Named Entity Recognition (NER) is an NLP task that seeks to locate and classify relevant spans of text according to different entity types such as person names, organizations, locations...
Example of NER:
Sentence: François-Xavier Leduc is the CEO of Kili.
Result: [François-Xavier Leduc](Person) is the CEO of [Kili](Company).
The current state-of-the-art approaches are based on deep neural networks, mainly transformer models.
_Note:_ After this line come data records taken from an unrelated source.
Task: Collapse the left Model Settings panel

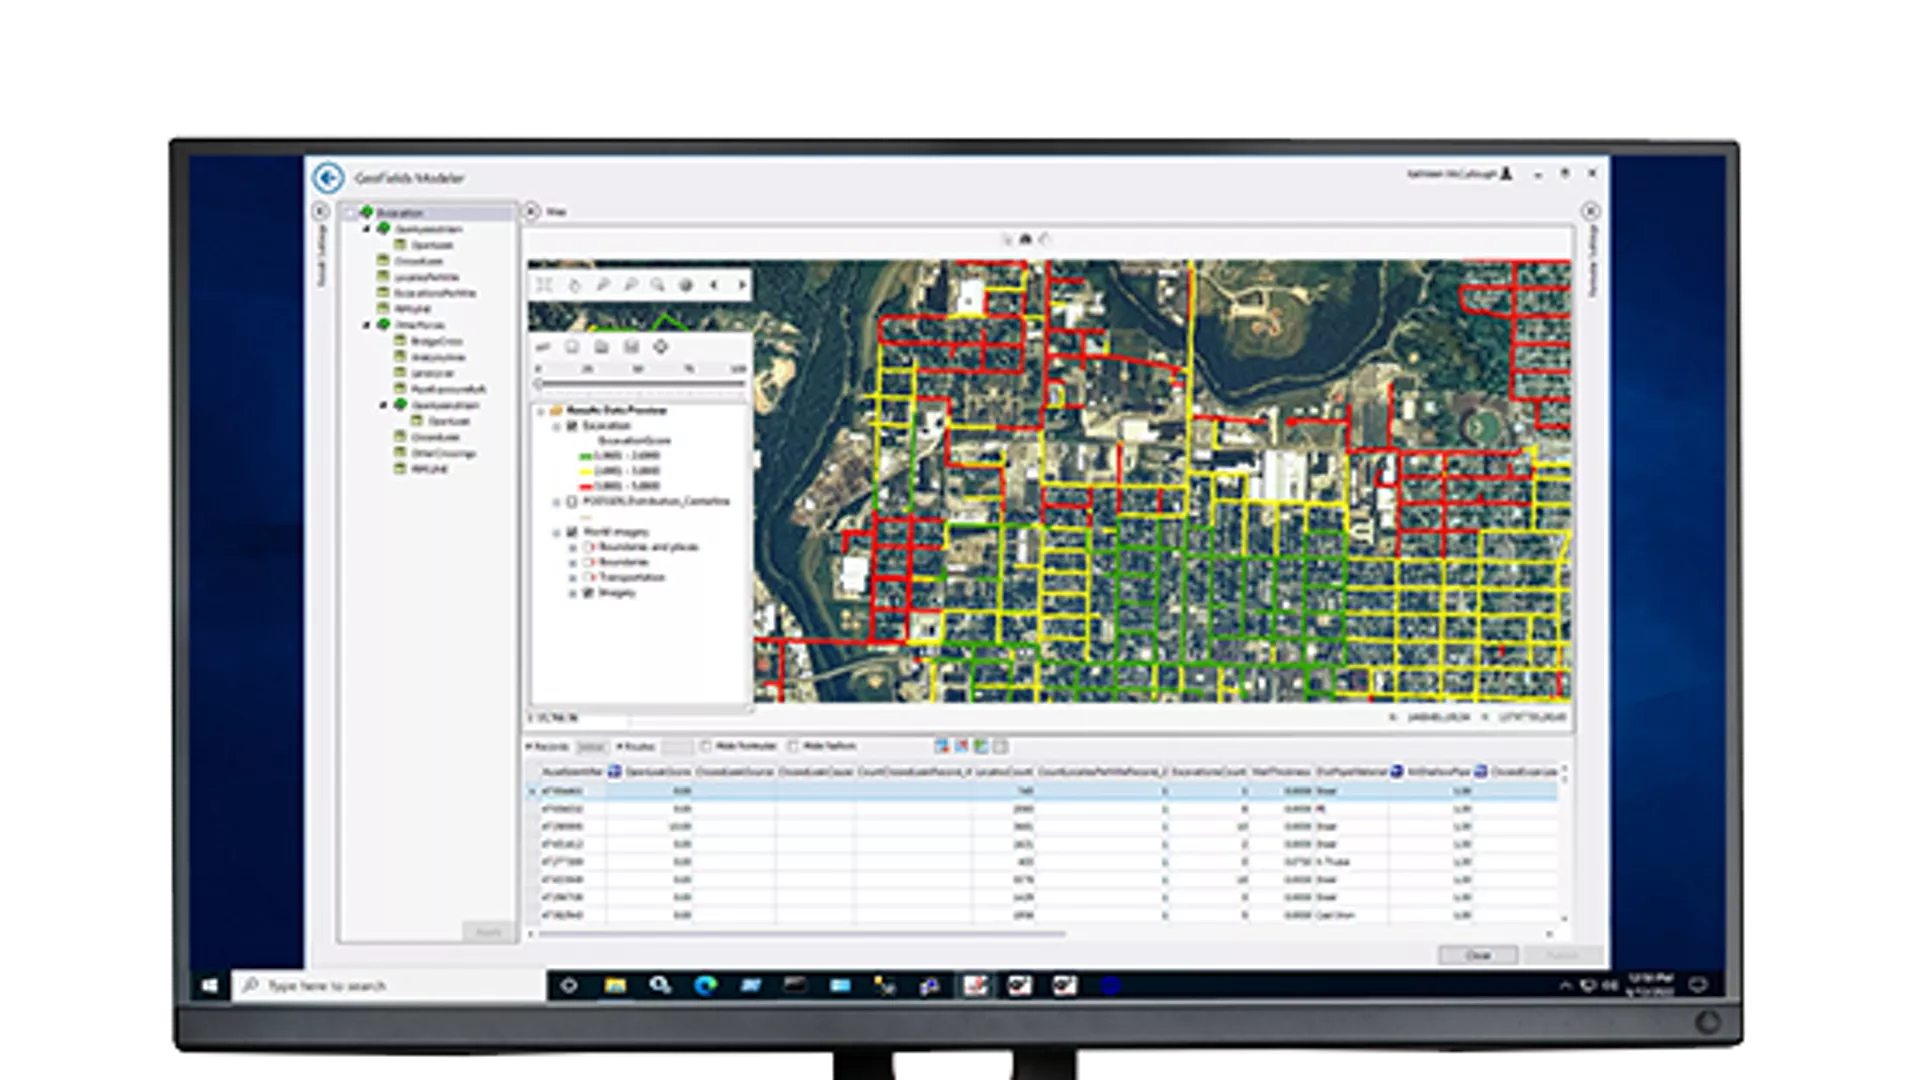Action: pyautogui.click(x=320, y=211)
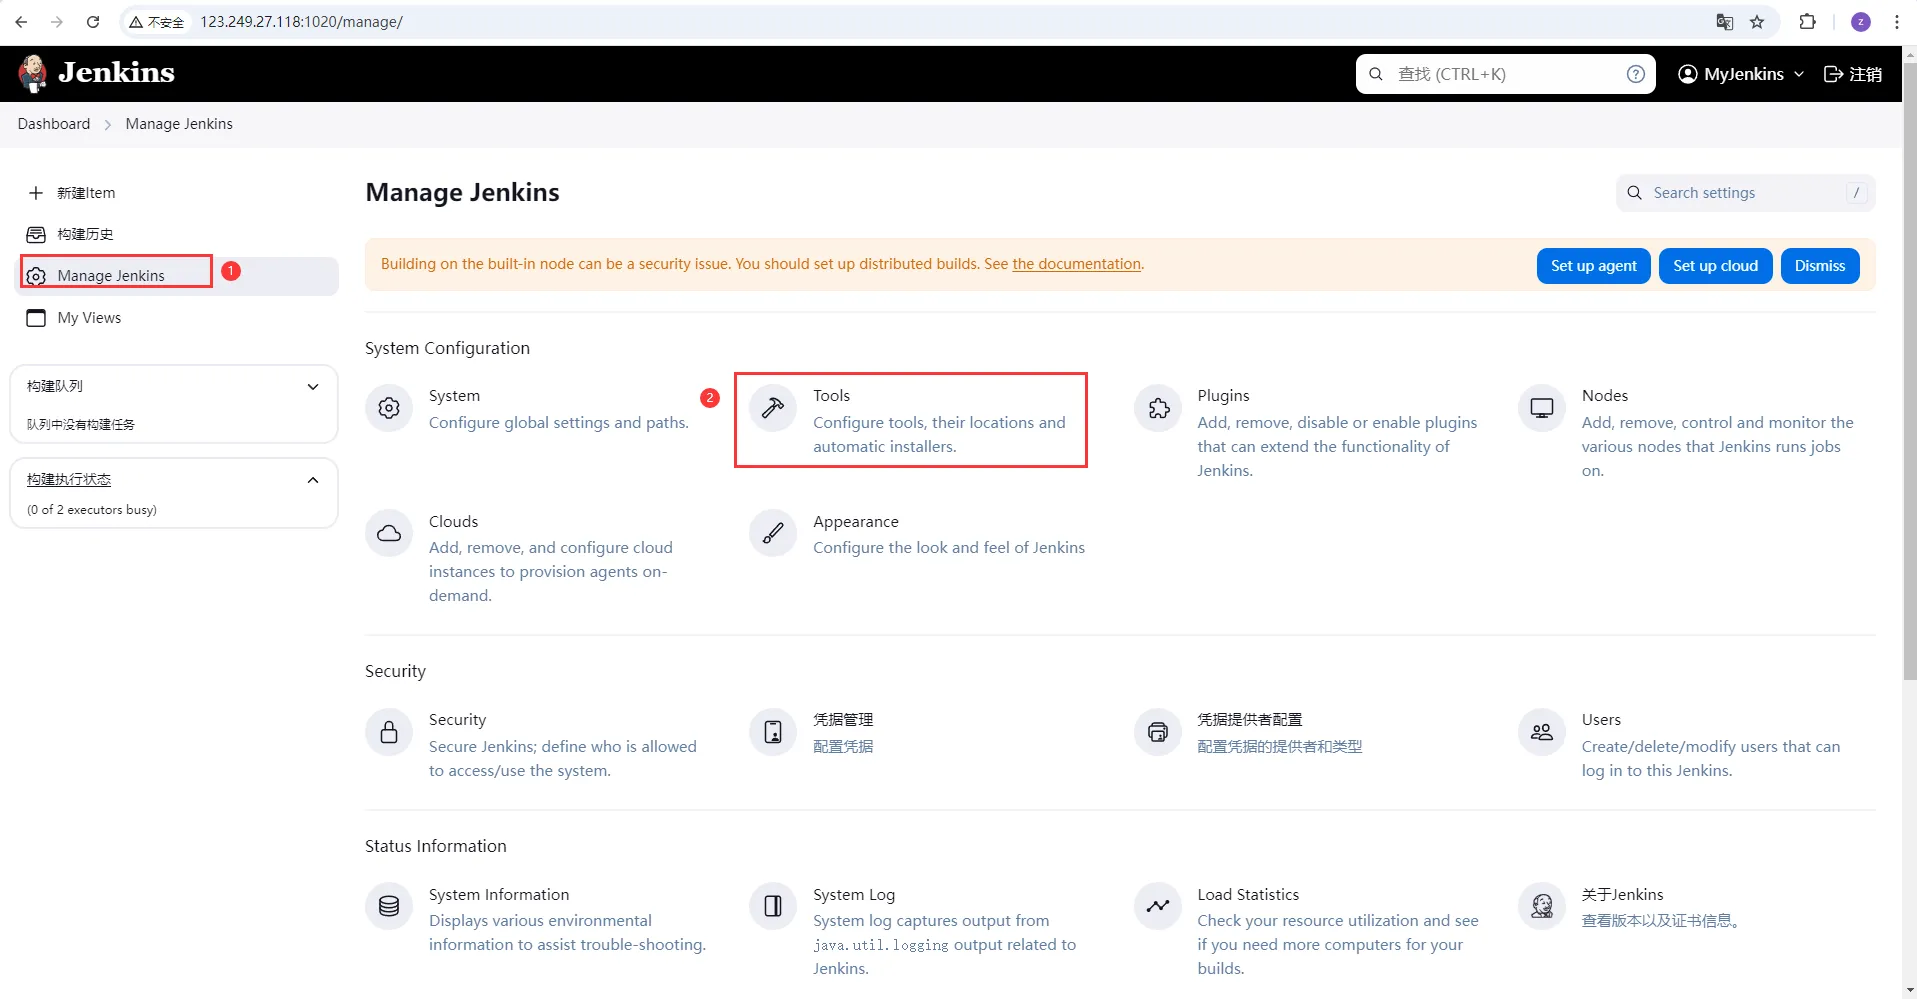Dismiss the security warning banner
Screen dimensions: 1917x999
click(1819, 266)
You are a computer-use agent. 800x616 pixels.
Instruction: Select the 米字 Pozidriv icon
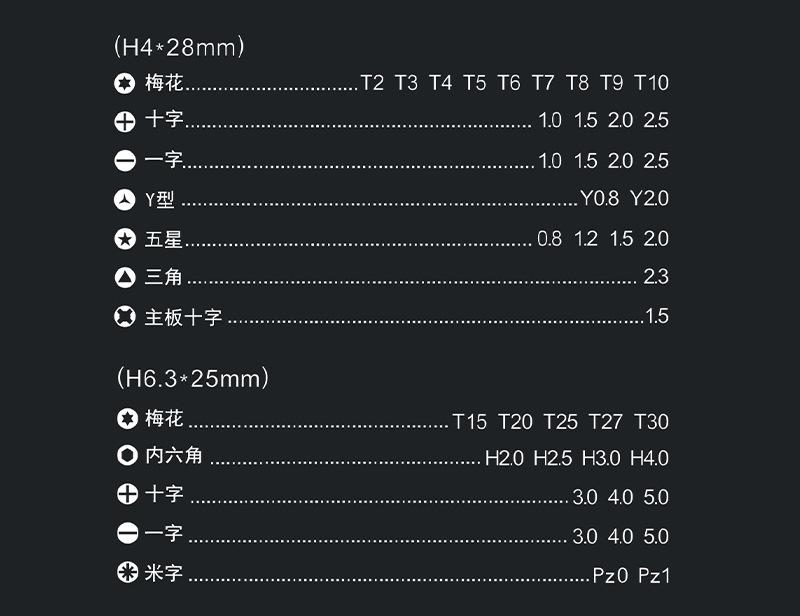pyautogui.click(x=128, y=572)
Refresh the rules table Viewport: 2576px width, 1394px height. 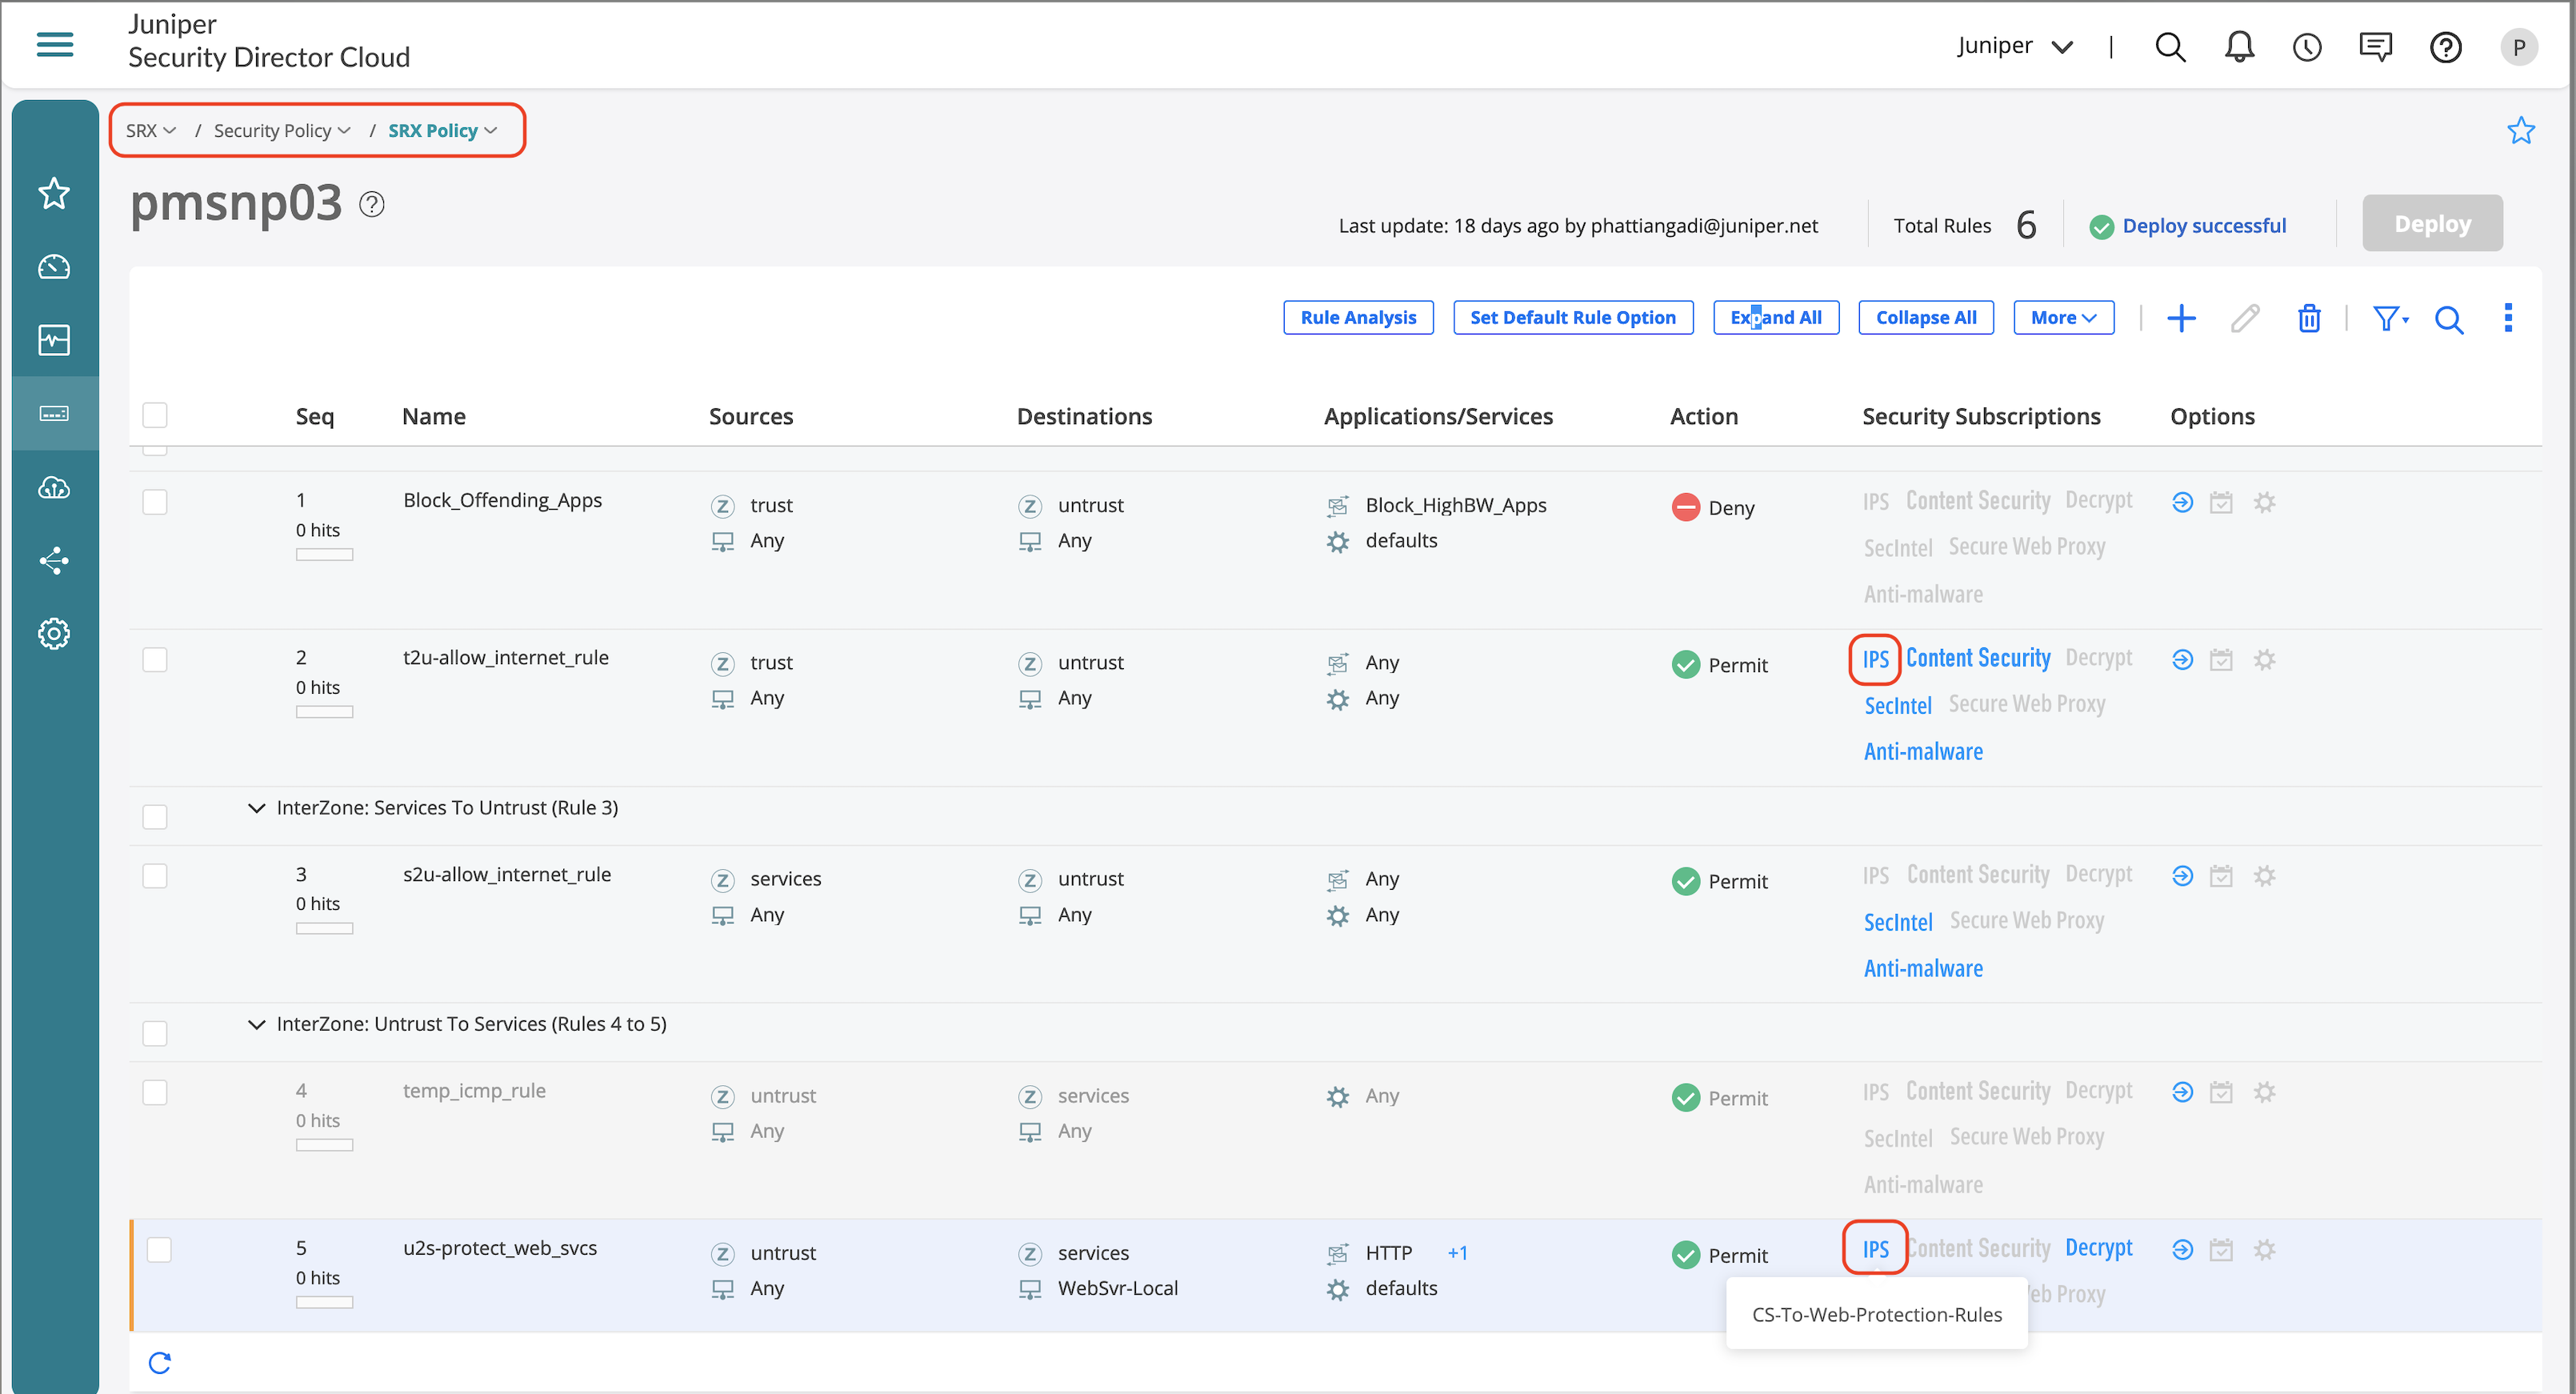(160, 1362)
These models are pretrained on lots of data using a semi-supervised approach and can be adapted to most of NLP tasks by adding a task-specific layer at the end of the model that is trained on specific task data.
Kili's AutoML pipeline follows this paradigm and uses BERT pre-trained models as the backbone of the NER model.
Kili's AutoML pipeline supports the following pre-trained models, available on HuggingFace:
- bert-base-multinlingual-cased: supports any language (performance might be low for low-ressource languages)
- distilbert-base-cased: only supports text in English
The size of the training dataset depends a lot on the task and on the data. There is no minimum dataset size from which we are sure that the model will work well. Nevertheless, for a good start, we recommend that you label at least 500 examples per entity type in your training set. Note that some samples can count for several entity types since several entity types can exist in one sample. In total, the training dataset should have at least 1000 samples.
Try to have samples as diverse as possible and keep a good balance between entity types. Prioritize the labeling of samples where entities and words are not present in the already-labeled data.
If you don't get the desired performance, do not hesitate to increase the size of the training dataset and label more data.
Make sure to keep aside at least 10% of your annotated data to test the final model.